Donc non, ce n’est pas le total. Nous affixe 128 lunes. Selon la NASA, cette découverte augmenterait l’ensemble à 274 lunes saturniennes. Incroyable.
De toute évidence, toutes les lunes ne sont pas créées égales. Parmi ceux de notre système solaire – y compris autour de Saturne -, nous observons une diversité impressionnante: tailles, masses, reliefs, compositions de surface. Certaines lunes ont plusieurs milliers de kilomètres de diamètre, comme Ganymede (autour de Jupiter) ou la nôtre. D’autres ont à peine la taille de l’île de Montréal, même le mont Royal. Certains sont recouverts de glace (Europe, incoulade), d’autres, des volcans (IO) ou des rochers poussiéreux. La plage est grande.
Ce qui nous amène à une question très simple: comment définissons-nous une lune?
Comme beaucoup de questions scientifiques, cela semble facile … mais ce n’est pas vraiment. Si votre première pensée est: “Une lune est un corps céleste qui orbite autour d’une planète”, vous êtes sur la bonne voie. Mais en le regardant, nous réalisons qu’il est plus complexe.
Cette définition de base englobe bien notre propre lune, ainsi que plusieurs autres personnes identifiées depuis que Galileo a découvert les quatre grandes lunes de Jupiter au début du XVIIe siècle. À ce moment-là, c’était suffisant.
Ensuite, comme souvent, les choses se compliquaient.
Au fur et à mesure que les télescopes gagnaient en puissance, nous avons commencé à découvrir de nouvelles étoiles dans notre système solaire. Compagnons orbitaux, oui, mais plus petits et plus petits. Jusqu’où pouvons-nous descendre? Une lune peut-elle avoir la dimension du stade olympique? Peut-être … mais qu’en est-il d’un grand galet de la taille d’un bus? Un basket-ball? D’une balle de tennis?

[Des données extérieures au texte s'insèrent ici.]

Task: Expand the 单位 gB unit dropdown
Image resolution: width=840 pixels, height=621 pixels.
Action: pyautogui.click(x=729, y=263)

Et qu’en est-il des magnifiques anneaux de Saturne, composés de milliards de particules de glace? Chacun d’eux est-il une lune? À une certaine limite inférieure, la définition devient absurde.
À cela s’ajoute un autre puzzle: plusieurs astéroïdes ont des lunes. Comment ces objets appellent-ils? Et saviez-vous qu’il est même possible que certaines lunes aient elles-mêmes des lunes? Comment les nomment-ils? Sous-liens? Sous-satellites? Minilunes? Microlunes?

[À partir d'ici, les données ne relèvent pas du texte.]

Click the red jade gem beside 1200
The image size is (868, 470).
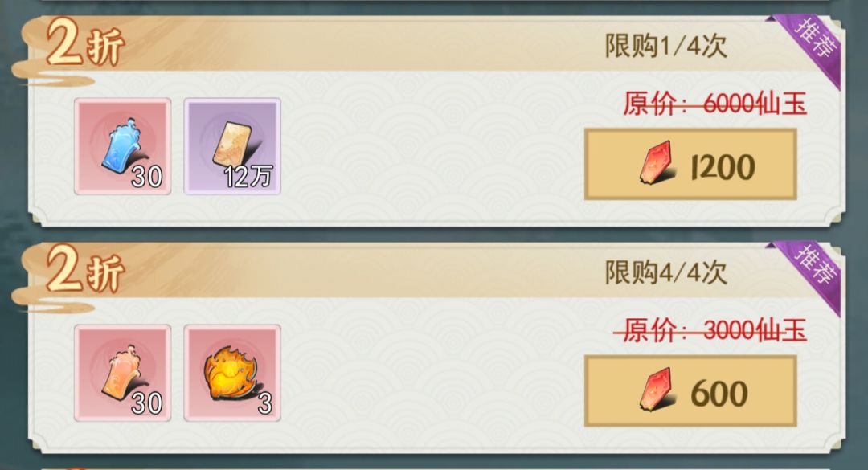657,163
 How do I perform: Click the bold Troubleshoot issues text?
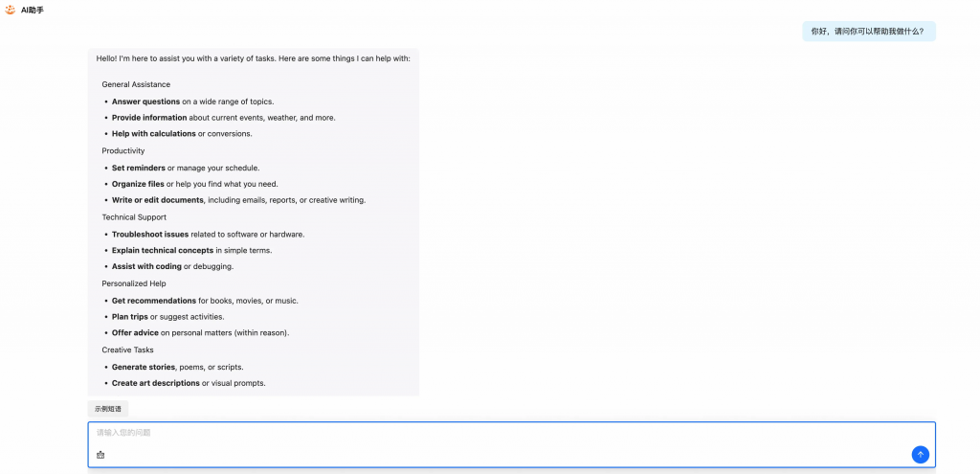click(150, 234)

Certains proposent – sérieusement ou non – le terme “Goulune” (traduction gratuite de ” lune de lune »). Pour le moment, aucune larme n’a été confirmée dans notre système solaire. (Ok, j’avoue: j’aime le mot. Je l’adopte.)

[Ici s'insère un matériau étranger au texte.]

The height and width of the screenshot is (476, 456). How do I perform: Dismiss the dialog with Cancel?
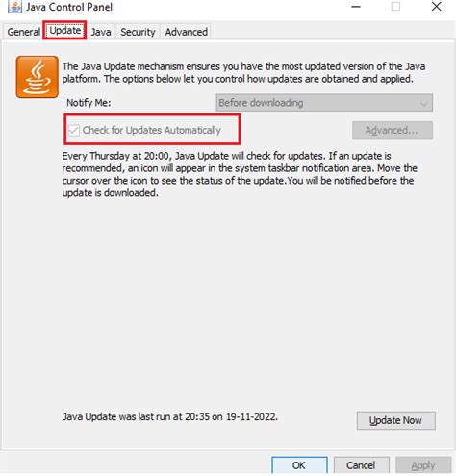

Mais que ferions-nous si nous découvrions une larme … qui avait elle-même une lune? Ce dernier serait un lys de la lumière? Pourquoi pas !
Fondamentalement, le problème vient de notre prédilection pour des définitions simples et rigides, tandis que la nature préfère les nuances. Il est peut-être vain de geler le mot «lune» dans une seule définition. Toute tentative impliquerait d’imposer des critères arbitraires – comme une taille minimale, par exemple.
Pour mieux comprendre la nature, les humains créent des catégories, des familles, des concepts. Nous classons les pièces de ce grand puzzle qui est le monde naturel pour essayer de voir plus clairement.
Mais la nature n’a rien à cirer de nos classifications. Il existe, il évolue, il se transforme. Et nous ne vivons que dedans, passant, de manière éphémale. Cependant, j’espère que nous trouverons des larmes avant mon départ de notre bonne vieille terre.